A pivotal periodical in what was called the “new journalism,” the Voice was also the first-stage launch rocket for the alternative newsweeklies that later blossomed in major and mid-sized cities across the nation. A significant part of my journalism career has been with and for such papers, placing me at core of this book’s primary audience. But I urge anyone interested in the earthshaking shifts in journalism and media since the founding of the weekly paper in 1955 as well as the cultural, social and political headwinds, currents and undertows in the many years that follow to savor this historical and cultural treasure.
Author Tricia Romano, a former Voice editorial staffer, superbly knits the quotes she elicited into a seamlessly engaging narrative tale. And does so with what’s largely short yet pithy chapters hopping from one significant and telling beat in the paper’s vivid saga to the next. The many Romano spoke with that worked and wrote for the Voice along with some from its surrounding community tell almost all you need to know of each of each account. I’m wowed by her finesse.
For a number of my late teen and college years in upstate New York, I’d seek out the Village Voice wherever I could find it, just as a number of the paper’s key players did before they arrived in the city from other locales. Once I was there, it was all but a Manhattan ordinance to get the paper as soon as it hit the stands every Thursday. The Voice was an essential source of information, a symphony of tribal drums beating at the heart of the Manhattan zeitgeist as well as snapshots and reports from the world around it.

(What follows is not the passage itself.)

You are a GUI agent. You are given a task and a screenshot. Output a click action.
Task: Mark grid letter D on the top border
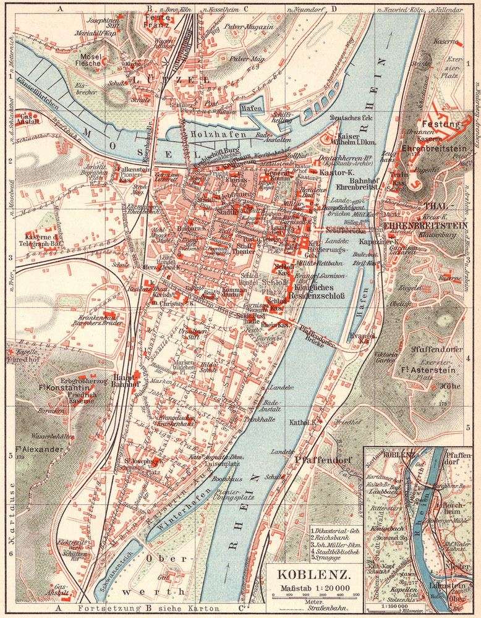tap(333, 9)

One of the first places that I was published in 1976 was the upstart rival to the Voice, the Soho Weekly News. Among those I shared its pages with was Michael Musto, who later became a star at the Voice with his wickedly arch and amusing La Dolce Musto gossip/nightlife column, the asymptote of that form. Within the downtown social demimonde (where I’d cross paths with Musto on the job while I was on the prowl), I came to know such VV notables as the aptly-anointed Dean of Rock Critics, Robert Christgau, whose wise comments in this tome befit such stature, and master wordsmith James Wolcott, among others. My best friend, photographer and writer Stephanie Chernikowski, also contributed indelible images and smart, succinct words to the paper.
Hence reading it summons up and interweaves with my rather wondrous years at the center of known universe as a New Yorker. As the book also does with so much of what’s vital and significant that transpired over the VV’s decades at the core of the cultural and political conversation. There will never be another publication as vital and rich with truly new, inspiring and challenging writing and topics as it was before today’s digital media landscape far lowered the bar.

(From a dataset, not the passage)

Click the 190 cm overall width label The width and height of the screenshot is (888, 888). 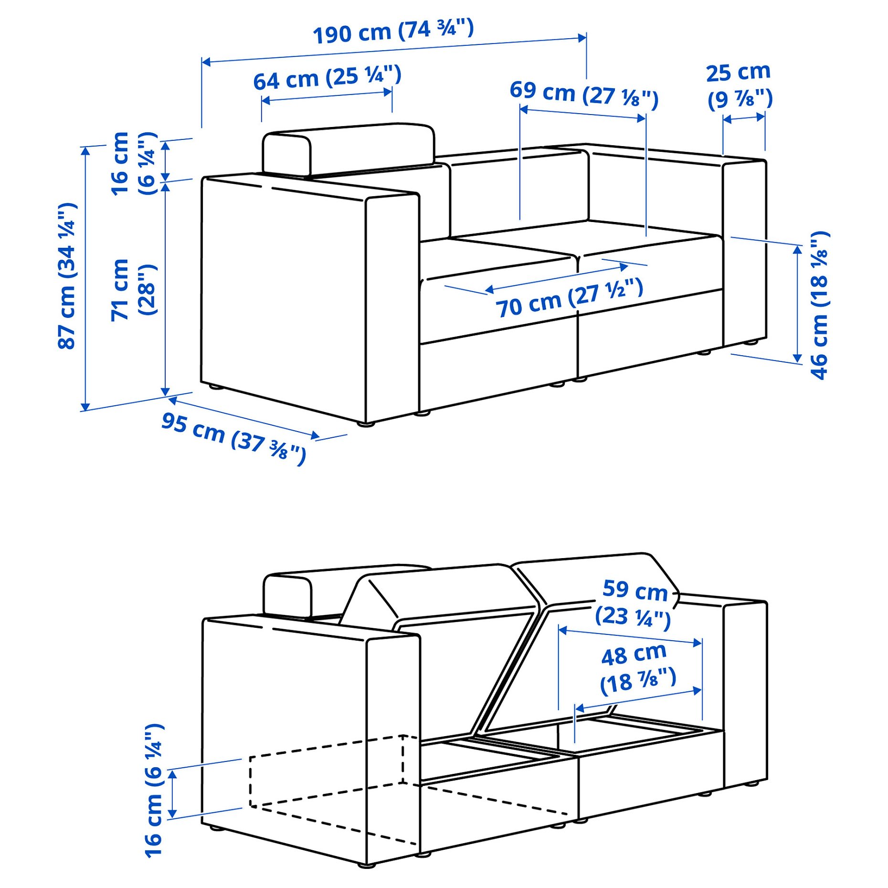click(393, 32)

The Voice was where I first learned about the striving, scams and psychopathic self-aggrandizement of the now (finally!) convicted felon tRump. It was dead center at the Stonewall Riots that sparked gay liberation. It was on the front lines of feminism, fostered Off Broadway theatre and New York Bohemian’s creative explosion from the ‘70s into the ‘80s, and touted hip-hop music from its South Bronx birth. And quite notably, the Voice served as an essential informational nexus when the mysterious AIDS virus began scythe its deadly way through NYC’s gay community, even though, as the book details, AIDS activists loudly denounced the paper for not doing enough.
That’s only some of the paper’s influence that made it a cultural and journalism monument. “The Freaks Come Out to Write” brings alive the people, place and stories of a newspaper and the times it documented as well as being well worth remembering itself.